El presidente del Gobierno de Canarias, Ángel Víctor torres, anunció este mediodía que los técnicos consideran que el río de lava llegará al mar sobre las 20.00 horas de esta misma noche a la zona de Playa del Guirre.

El titular del Ejecutivo también anunció que el Gobierno está trabajado ya en un borrador de decreto ley para poder recalificar los terrenos en los que se sitúan las viviendas que se han visto afectadas por la erupción volcánica, para que «con urgencia e inmediatez» se puedan reconstruir.

Por su parte, el presidente del Gobierno de España, Pedro Sánchez, destacó el «compromiso rotundo» de las instituciones con los afectados por la erupción del volcán en La Palma y expresó que esta erupción no va a hacer que haya gente que quede dañada por el impacto económico que está produciendo.

Sánchez transmitió el apoyo de toda España a los vecinos de la isla de La Palma y se comprometió a poner en marcha todos los recursos para combatir las consecuencias de la erupción y se reafirmó en que «tenemos capacidad para afrontar esta situación».

«Lo más importante es garantizar ahora la seguridad de las personas y tenemos medios para conseguirlo, pero para ello es importante que todos actuemos con la máxima precaución«, dijo el presidente.

Finalmente, Sánchez elogió el trabajo preventivo de la «ciencia española» que ha permitido detectar la actividad sísmica previa a la erupción y responder con «proporcionalidad».
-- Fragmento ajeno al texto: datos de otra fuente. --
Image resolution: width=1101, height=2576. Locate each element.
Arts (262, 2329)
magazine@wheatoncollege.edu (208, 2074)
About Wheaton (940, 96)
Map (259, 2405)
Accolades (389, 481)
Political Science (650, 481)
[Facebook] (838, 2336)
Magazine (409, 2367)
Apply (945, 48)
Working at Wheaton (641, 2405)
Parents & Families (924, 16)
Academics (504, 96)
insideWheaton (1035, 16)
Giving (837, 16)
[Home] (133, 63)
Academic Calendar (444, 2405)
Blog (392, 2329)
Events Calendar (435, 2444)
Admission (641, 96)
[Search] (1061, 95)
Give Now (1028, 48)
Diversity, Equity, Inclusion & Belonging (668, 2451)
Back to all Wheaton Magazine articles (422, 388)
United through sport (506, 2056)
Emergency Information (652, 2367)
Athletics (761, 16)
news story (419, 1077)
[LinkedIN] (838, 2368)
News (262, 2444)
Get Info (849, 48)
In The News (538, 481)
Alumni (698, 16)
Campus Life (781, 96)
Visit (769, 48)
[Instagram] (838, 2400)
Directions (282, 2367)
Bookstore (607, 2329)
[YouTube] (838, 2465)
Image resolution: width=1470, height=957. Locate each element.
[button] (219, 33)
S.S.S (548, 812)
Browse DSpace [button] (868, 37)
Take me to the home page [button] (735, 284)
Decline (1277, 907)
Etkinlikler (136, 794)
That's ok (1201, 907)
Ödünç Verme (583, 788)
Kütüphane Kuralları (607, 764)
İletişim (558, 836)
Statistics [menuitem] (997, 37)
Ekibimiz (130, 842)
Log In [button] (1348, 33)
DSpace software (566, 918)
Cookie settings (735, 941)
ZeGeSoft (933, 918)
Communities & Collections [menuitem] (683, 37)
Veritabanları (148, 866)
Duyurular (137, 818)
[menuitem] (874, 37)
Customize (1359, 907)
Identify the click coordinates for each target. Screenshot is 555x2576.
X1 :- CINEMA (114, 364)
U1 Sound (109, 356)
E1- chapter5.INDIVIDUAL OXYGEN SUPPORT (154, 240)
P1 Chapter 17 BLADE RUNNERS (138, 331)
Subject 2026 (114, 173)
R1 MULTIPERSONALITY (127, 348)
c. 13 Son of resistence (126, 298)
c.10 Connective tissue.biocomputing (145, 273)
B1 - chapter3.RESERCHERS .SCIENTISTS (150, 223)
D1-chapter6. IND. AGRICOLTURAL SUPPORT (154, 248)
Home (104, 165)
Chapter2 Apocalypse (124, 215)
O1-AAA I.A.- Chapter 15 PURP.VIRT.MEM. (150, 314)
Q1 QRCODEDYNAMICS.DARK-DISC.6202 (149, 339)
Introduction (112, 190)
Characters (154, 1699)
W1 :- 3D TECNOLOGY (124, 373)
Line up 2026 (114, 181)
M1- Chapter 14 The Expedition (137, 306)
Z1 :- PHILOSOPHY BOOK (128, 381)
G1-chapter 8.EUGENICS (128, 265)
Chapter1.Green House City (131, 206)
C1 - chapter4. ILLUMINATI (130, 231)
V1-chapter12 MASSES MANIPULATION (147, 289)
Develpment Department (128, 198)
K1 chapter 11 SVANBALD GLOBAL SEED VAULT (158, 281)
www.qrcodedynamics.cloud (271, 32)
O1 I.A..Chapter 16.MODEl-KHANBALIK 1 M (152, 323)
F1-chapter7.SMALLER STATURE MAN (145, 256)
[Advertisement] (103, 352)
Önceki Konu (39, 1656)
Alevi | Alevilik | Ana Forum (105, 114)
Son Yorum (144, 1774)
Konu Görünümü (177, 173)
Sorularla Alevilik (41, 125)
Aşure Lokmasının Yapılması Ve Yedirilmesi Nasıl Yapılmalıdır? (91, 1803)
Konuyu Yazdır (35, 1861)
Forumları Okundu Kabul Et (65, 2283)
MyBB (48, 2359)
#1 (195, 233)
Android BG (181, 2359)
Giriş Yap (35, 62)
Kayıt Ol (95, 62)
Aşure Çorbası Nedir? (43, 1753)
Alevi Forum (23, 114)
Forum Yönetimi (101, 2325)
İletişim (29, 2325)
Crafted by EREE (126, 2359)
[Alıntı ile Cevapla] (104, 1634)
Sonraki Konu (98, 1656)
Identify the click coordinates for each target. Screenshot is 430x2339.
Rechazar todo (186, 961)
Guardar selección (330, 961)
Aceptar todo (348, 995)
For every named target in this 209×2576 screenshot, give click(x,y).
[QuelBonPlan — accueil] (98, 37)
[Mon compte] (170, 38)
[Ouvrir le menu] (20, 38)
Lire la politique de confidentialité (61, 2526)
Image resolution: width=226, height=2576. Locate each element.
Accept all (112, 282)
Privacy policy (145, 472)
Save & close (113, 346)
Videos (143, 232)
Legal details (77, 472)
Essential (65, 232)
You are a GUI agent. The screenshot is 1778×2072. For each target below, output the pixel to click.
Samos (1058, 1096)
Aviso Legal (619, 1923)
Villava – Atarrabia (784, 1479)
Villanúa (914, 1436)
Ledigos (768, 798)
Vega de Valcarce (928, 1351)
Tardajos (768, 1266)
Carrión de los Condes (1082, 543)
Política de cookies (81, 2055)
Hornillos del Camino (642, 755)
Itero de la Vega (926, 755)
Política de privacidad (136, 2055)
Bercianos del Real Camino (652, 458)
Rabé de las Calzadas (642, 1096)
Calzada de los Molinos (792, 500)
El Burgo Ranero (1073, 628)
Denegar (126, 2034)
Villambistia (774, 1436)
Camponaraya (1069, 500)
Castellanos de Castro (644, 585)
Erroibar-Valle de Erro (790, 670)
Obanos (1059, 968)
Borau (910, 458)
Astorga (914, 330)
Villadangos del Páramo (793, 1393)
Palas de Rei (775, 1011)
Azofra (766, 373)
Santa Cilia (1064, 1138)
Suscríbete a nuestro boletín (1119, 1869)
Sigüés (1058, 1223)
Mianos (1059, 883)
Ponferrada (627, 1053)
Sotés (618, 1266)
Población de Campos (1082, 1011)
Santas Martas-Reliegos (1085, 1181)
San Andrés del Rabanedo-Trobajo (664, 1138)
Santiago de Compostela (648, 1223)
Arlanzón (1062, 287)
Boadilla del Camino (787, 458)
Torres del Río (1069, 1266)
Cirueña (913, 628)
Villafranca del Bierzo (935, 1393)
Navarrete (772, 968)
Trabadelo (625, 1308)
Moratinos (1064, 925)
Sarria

Sánchez se trasladó a la Palma el domingo por la tarde después de que comenzase la erupción del volcán posponiendo así el viaje que tenía programado a Nueva York para asistir a la Asamblea General de Naciones Unidas.

Situación desoladora

La situación en la zona de La Palma afectada por la erupción “es desoladora”, porque “una colada de lava con una altura media de seis metros se come literalmente viviendas, infraestructuras y los cultivos que va encontrando a su camino hacia la costa.

El Instituto Geográfico Nacional señala que en la erupción de La Palma existen dos fracturas diferentes con distintos focos emisores, ya que el magma busca el camino que ofrece menor resistencia en su avance, y tampoco descartan la aparición de nuevos focos; se calcula que podría haber «unos 20 millones de metros cúbicos de material magmático por salir».

Asimismo, el jefe de Detección Sísmica del Instituto Geográfico Nacional, Juan Rueda, señala que los daños materiales que va a dejar la lava en su camino van a ser de gran cuantía, porque «son ríos de material muy denso que baja a una temperatura de más de mil grados centígrados«.

Los técnicos trabajan con distintos modelos matemáticos para calcular la extensión del área afectada, pero la posibilidad de que aparezcan nuevos focos eruptivos dificulta la predicción. «Lo que sí sabemos es que la cantidad de material que está introducido en la corteza es del orden de los 20 millones de metros cúbicos de material magmático por salir«, dijo.